Now in its seventh year, The Marketing Hall of Legends chooses its inductees based on votes from more than 700 of Canada's top marketers, including the top marketing executive from nearly every major Canadian company, who weigh in on the most influential brand builders.

Mr. Byrne believes the trend will only pick up speed now. "It's an underused technique, honesty. … With the Internet, there's no more secrets," he says. "I think we're going to see a lot more honesty."

And even though Buckley's is no longer Canadian, it has held on to its "bad" brand image. Novartis still uses the tagline, without which Mr. Buckley believes the company never could have successfully marketed its new product, Buckley's Mucous and Phlegm ("The worst name I've ever heard in the business," says Mr. Buckley, who abhors the word mucous. "The word is just terrible!")

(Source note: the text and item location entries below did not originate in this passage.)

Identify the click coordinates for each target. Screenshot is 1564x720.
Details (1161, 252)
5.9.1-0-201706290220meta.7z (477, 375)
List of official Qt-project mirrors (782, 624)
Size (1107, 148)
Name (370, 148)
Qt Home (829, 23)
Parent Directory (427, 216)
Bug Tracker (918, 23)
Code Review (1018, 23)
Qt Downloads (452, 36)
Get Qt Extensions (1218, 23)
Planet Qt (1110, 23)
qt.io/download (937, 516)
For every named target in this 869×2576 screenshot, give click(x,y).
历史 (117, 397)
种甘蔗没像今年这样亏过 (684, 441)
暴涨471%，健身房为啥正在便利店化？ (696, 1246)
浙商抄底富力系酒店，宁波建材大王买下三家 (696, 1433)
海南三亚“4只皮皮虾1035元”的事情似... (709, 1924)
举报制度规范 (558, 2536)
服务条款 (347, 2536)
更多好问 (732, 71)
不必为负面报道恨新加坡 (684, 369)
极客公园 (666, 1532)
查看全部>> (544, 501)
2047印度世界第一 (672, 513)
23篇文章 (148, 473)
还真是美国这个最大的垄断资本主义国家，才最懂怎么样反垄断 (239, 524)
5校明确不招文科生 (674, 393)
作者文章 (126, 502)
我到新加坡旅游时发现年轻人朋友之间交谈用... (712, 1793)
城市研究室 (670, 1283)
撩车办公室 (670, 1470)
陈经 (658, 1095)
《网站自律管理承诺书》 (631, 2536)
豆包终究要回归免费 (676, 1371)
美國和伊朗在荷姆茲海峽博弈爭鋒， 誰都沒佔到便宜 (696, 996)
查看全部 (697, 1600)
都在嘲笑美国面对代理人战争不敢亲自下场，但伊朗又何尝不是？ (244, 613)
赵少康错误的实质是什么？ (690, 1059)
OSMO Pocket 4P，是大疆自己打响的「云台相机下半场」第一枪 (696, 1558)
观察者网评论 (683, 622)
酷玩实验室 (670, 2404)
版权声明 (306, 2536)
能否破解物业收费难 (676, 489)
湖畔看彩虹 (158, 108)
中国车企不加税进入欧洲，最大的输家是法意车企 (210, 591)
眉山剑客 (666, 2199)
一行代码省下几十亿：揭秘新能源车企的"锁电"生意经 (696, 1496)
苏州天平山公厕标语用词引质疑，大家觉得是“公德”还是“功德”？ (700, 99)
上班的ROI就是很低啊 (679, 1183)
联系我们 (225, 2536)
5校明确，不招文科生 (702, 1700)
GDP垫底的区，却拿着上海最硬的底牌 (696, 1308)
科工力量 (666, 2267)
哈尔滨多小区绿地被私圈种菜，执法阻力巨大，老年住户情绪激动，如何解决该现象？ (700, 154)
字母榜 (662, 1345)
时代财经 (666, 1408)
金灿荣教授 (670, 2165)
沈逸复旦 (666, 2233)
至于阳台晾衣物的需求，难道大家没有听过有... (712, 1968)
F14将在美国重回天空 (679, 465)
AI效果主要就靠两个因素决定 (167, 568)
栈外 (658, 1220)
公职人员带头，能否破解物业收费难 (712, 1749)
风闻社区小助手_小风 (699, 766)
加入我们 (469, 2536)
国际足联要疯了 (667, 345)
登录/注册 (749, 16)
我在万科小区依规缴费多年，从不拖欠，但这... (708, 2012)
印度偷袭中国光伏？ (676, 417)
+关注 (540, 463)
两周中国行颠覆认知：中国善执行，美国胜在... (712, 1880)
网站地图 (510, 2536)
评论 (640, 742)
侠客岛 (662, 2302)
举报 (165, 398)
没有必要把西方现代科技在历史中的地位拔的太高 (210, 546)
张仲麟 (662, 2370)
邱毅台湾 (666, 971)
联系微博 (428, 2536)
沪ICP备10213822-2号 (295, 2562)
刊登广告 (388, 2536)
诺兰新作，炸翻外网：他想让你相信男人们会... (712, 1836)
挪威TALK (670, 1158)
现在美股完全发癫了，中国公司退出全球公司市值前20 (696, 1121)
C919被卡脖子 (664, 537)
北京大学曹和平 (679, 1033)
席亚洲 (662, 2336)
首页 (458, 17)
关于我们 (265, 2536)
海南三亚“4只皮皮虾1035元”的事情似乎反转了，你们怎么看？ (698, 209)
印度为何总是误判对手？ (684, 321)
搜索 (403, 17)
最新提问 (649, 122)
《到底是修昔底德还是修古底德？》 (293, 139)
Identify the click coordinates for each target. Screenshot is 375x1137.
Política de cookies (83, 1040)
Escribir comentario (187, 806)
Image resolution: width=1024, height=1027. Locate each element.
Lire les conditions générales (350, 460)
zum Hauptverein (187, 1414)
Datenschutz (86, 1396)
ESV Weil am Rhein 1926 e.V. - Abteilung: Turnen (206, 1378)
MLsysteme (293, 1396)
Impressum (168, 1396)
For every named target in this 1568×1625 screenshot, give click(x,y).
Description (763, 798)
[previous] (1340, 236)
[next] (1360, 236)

And as a condition of the sale, the Swiss company kept a contract with him agreeing that he would appear in any advertising they needed for another five years. That contract has expired, but Mr. Buckley, the consummate salesman, says he'd still consider another ad or two, if they asked him.

"I don't know whether I could speak as well," Mr. Buckley says. "As you grow older, you find your voice starts getting a little hoarser than it used to be. … But I could certainly try, that's for sure."